Did not anticipate the amount of traffic in the city at this point of the day. I picked a car park and luckily found a space, which was actually small so I was stressed about hitting my car when parking. Rushed to the coffee shop (cortisol is now WAY higher than it should be!) and arrived with minutes to spare.
When I waited… doubt crept in… had I got the right time? Had I got the right place?… another notch up on the stressometer.
I texted my friend to see if he was coming and that I'm sitting outside. Oh no, NOW realise there were two coffee shops in Cambridge with this name and I am at one and he’s at the other. Bugger.
Thankfully, he very sensibly biked that day and was with me in less than 10 mins. Enough time for me to calm down the embarrassment I felt and grab him a coffee. Now I’m back to what I call the sweet spot. The part that you enjoy, where you can take a breath and be in the present. Care enough, but not overwhelmed.
I was meeting Tristan Bekinschtein, who, as Professor of Consciousness and Cognition at Cambridge University, knows a thing or two about this. Turns out this is a thing in psychology.

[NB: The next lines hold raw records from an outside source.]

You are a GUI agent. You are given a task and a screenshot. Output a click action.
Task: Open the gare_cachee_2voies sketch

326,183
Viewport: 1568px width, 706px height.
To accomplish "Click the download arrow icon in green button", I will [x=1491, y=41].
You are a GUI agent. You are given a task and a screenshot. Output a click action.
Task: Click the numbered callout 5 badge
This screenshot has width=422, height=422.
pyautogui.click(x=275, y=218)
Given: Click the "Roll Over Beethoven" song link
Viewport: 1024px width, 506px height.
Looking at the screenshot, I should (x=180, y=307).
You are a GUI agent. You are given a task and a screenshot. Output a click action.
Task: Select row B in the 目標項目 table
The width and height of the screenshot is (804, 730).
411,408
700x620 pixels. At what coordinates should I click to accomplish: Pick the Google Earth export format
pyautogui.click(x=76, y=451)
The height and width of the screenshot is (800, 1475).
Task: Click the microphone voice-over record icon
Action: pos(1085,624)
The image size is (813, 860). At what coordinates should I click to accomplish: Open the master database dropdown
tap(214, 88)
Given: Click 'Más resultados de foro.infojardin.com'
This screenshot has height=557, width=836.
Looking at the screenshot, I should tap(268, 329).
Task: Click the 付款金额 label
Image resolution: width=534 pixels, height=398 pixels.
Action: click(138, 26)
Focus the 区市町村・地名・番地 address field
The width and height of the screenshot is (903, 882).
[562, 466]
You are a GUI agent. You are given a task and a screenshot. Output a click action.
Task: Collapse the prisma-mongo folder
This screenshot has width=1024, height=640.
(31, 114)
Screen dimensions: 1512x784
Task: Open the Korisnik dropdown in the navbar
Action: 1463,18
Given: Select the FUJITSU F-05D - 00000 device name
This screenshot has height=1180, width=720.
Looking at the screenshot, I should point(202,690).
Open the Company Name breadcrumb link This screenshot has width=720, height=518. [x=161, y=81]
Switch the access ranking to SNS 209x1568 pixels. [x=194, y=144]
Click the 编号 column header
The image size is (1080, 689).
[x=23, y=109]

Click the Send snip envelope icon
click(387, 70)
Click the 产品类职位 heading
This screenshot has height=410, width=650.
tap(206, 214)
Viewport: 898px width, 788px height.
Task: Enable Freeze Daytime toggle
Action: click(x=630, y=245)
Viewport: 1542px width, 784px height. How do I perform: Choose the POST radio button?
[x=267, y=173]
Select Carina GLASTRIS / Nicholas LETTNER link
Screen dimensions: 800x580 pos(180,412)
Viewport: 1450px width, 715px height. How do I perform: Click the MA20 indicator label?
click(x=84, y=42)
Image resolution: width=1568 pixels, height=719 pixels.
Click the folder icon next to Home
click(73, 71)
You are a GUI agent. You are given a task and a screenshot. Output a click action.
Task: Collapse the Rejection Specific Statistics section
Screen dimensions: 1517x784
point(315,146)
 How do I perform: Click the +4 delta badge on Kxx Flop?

In psychological terms, the stress itself is also cognitive input which generates more stress.The stress points earlier on lead to misjudgement on my part which create further little problems all amplifying my stress level. A negative feedback loop that starts with something relatively trivial but gets a little worse each time.
So if this can happen in your day to day, how would an interaction like the above impact on the success of your project? In an ideal world, we would have zero stress, but that’s just not realistic. Mergers and carve outs are huge, impactful projects which are bound to come with a certain level of stress and discomfort. So how do we tackle or reduce the day-to-day stresses so they don’t hinder our project success?
Have you ever worried about something so much that you are adding additional and often unnecessary stress to an already stressful situation? Or even making a situation stressful when it wasn’t meant to be?
I'd love to know...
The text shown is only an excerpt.